Direct effects of chronic beta-adrenergic receptor blockade on left ventricular and myocyte function in a model of tachycardia-induced congestive heart failure.

BACKGROUND

Chronic beta-receptor blockade (beta-blockade) has been reported to improve symptoms and increase survival in patients with congestive heart failure (CHF); however, whether the mechanisms for the effects of beta-blockade in CHF are due to modulating chronotropy, inotropy, or both remains unknown. To address this issue, left ventricular function and isolated myocyte function were examined with chronic beta-blockade in a rapid pacing model of CHF, thereby eliminating potential chronotropic effects of beta-blockade.

METHODS AND RESULTS

Pigs were randomly assigned to three groups of six pigs each: supraventricular tachycardia (SVT): 3 weeks of atrial pacing at 240 beats/min; SVT/beta-blockade: 3 weeks of rapid pacing and beta-blockade (25 mg atenolol twice daily on days 14-21 of pacing); control group, sham control animals.

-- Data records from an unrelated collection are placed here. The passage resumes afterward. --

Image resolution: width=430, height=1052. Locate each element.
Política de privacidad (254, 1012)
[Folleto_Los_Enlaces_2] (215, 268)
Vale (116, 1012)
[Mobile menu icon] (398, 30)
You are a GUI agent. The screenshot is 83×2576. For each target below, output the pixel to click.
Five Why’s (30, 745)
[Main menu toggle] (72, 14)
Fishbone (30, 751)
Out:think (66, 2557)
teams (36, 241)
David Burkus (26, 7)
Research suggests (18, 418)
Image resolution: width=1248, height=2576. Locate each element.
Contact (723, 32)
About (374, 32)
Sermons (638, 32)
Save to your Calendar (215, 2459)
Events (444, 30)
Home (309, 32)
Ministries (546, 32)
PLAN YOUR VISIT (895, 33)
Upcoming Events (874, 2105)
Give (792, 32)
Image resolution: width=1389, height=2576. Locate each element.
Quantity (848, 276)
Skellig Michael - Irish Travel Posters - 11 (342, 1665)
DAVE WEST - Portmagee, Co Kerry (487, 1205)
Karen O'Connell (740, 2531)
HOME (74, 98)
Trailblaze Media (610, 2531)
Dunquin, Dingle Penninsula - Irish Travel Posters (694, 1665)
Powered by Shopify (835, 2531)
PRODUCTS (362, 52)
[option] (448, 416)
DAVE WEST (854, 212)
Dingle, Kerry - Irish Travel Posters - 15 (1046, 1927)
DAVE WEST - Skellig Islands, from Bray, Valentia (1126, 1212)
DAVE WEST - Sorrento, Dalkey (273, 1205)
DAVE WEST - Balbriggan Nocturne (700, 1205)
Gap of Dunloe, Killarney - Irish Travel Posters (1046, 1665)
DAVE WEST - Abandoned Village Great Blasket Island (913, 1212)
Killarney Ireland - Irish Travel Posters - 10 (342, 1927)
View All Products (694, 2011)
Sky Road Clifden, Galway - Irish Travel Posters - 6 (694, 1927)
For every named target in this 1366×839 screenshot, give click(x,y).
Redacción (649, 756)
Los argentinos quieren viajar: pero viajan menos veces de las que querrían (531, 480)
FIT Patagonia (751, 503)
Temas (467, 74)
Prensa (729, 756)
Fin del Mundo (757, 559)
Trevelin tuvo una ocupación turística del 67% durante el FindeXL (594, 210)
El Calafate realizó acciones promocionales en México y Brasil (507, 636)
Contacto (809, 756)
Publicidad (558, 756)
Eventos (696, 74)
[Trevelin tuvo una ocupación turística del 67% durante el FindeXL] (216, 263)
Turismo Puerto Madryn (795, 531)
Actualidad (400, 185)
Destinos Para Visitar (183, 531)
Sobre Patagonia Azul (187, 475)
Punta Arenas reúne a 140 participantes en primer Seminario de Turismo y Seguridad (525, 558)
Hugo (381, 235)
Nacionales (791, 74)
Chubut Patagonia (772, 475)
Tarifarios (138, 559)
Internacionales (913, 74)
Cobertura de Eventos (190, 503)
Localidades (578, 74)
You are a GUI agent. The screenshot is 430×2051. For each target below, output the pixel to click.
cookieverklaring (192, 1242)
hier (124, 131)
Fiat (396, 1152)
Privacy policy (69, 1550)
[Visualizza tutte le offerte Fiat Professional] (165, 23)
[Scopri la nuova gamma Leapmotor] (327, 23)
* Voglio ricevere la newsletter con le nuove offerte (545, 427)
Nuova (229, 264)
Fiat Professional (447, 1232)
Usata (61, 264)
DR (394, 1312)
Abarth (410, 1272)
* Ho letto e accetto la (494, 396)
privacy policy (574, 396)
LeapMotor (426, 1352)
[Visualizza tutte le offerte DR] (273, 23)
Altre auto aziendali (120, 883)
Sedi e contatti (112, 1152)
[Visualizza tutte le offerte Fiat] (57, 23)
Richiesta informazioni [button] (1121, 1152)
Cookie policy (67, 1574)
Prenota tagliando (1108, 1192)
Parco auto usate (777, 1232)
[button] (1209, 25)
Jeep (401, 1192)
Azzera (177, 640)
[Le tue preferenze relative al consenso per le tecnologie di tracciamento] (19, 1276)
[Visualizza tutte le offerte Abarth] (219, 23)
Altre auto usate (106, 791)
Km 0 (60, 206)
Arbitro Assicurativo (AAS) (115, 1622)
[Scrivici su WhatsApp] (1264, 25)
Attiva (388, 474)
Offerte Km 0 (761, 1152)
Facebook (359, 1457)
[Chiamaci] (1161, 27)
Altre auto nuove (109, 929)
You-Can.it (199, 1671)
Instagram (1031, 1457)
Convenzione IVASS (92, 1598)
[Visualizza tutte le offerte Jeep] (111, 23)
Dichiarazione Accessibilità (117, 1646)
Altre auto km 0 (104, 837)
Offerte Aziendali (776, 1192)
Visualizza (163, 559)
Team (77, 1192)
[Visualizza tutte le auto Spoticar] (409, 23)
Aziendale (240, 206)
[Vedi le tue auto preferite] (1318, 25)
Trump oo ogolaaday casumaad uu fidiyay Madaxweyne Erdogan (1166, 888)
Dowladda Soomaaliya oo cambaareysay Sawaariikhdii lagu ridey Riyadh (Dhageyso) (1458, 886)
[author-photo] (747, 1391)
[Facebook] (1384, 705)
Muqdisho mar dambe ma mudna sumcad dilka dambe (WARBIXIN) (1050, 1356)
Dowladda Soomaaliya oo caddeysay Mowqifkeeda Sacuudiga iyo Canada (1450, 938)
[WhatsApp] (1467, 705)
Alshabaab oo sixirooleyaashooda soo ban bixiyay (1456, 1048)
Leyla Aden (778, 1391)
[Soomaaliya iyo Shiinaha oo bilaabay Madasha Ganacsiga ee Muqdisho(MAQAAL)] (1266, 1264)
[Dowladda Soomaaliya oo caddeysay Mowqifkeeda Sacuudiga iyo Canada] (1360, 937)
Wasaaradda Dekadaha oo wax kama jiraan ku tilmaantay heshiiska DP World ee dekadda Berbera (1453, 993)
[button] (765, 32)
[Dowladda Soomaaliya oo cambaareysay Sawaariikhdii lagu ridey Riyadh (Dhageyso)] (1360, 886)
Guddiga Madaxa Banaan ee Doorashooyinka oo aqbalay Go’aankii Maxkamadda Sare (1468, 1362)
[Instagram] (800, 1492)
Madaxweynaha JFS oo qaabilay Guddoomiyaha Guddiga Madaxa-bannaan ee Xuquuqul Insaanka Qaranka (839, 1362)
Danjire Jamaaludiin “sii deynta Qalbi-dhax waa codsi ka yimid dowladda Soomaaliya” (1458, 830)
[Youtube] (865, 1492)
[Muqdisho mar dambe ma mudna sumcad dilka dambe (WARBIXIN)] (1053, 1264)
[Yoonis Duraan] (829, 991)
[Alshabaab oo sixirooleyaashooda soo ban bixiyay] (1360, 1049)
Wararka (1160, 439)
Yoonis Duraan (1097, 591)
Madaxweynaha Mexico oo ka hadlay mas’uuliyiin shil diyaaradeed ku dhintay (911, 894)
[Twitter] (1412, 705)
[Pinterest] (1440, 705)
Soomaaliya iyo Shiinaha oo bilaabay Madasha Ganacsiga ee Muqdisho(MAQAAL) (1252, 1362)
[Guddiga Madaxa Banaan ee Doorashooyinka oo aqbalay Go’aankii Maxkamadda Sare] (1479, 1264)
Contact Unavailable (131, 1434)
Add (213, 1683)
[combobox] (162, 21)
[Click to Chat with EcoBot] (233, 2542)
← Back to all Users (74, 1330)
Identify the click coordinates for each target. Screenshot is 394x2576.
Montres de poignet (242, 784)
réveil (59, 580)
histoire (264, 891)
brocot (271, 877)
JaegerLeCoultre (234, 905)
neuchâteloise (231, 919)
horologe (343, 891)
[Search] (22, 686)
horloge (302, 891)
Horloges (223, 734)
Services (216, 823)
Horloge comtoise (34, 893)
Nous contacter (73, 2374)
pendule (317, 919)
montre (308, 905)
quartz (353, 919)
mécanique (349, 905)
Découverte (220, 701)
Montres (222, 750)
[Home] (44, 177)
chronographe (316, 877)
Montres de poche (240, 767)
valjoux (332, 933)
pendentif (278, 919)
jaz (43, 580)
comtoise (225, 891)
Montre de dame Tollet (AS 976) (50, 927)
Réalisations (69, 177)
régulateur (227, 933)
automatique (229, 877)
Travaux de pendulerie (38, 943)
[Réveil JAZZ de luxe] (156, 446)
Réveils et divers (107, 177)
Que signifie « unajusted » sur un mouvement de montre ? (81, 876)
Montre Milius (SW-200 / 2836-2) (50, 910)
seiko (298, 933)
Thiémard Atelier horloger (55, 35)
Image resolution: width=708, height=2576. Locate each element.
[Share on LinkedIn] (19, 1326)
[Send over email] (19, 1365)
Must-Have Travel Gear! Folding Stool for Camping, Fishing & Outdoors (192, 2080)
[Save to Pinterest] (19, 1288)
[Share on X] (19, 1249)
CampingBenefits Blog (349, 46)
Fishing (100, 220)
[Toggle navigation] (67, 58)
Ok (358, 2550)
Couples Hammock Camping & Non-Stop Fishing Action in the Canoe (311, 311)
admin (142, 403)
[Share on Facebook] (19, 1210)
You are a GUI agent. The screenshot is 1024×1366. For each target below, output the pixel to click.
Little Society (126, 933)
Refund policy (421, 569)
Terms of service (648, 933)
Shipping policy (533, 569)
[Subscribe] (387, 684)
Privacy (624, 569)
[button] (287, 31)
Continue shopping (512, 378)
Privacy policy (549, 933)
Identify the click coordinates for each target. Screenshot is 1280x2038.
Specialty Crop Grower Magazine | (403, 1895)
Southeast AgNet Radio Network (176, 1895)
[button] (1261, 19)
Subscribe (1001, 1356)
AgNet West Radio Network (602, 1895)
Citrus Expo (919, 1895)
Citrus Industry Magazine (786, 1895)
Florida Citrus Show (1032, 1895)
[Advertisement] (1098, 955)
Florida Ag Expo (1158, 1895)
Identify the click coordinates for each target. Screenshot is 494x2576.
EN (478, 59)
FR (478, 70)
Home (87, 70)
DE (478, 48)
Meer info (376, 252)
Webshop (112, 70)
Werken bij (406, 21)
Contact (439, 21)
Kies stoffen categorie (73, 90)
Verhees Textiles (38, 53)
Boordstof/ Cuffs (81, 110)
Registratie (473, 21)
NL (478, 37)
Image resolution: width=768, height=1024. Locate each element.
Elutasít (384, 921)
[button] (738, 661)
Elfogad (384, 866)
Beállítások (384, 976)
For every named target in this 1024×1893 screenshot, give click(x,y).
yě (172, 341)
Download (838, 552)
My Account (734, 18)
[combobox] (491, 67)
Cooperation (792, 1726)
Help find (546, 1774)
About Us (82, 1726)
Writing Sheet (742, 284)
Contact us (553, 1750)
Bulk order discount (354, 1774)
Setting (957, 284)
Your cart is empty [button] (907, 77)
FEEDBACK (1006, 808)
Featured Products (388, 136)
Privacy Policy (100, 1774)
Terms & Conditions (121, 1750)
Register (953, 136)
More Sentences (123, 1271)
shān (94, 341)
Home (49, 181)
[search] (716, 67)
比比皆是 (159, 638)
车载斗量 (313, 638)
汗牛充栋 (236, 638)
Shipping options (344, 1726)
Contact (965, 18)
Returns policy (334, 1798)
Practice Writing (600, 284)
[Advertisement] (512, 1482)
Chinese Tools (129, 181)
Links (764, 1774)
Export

This dosage schedule for beta-blockade was chosen because catecholamines are persistently elevated by day 14 in this model of CHF. Left ventricular fractional shortening and end-diastolic dimension were measured by echocardiography in the conscious state with a resting ambient heart rate. Isolated left ventricular myocyte function was examined using high-speed videomicroscopy. Supraventricular tachycardia caused left ventricular dilation (5.4 +/- 0.1 vs 3.5 +/- 0.1 cm) and reduced fractional shortening (12 +/- 1% vs 35 +/- 1%) compared with control animals (P < .05). The SVT/beta-blockade group showed no significant effects on left ventricular size or function compared with the SVT group, but their ambient resting heart rate was reduced by 20% relative to the SVT group (P < .05). Myocyte shortening was reduced in the SVT group (2.2 +/- 0.1% vs 4.5 +/- 0.1%, P < .05) compared with the control group and increased from SVT-only values with beta-blockade (2.7 +/- 0.1%, P < .05). Similarly, myocyte shortening velocity was similarly reduced in the SVT and SVT/beta-blockade groups (31 +/- 1 and 32 +/- 1 microns/s) compared with the control group (51 +/- 1 microns/s, P < .05). With SVT/beta-blockade myocyte contraction duration was prolonged (525 +/- 5 ms) compared with SVT-only or control values (469 +/- 9 and 473 +/- 4 ms, P < .05). Thus, institution of beta-1-selective blockade during the development of SVT-induced CHF altered the temporal characteristics of the myocyte contraction process, which resulted in improved myocyte shortening.

CONCLUSIONS

In a model of CHF due to the maintenance of a chronically elevated heart rate, institution of beta-1-selective blockade during the progression of the CHF process minimally affected left ventricular size and function. At the level of the myocyte, chronic beta-1-receptor blockade prolonged the contraction interval and thereby increased myocyte shortening. These unique results suggest that a contributory mechanism for the effects of beta-blockade in the setting of CHF is chronotropic modulation.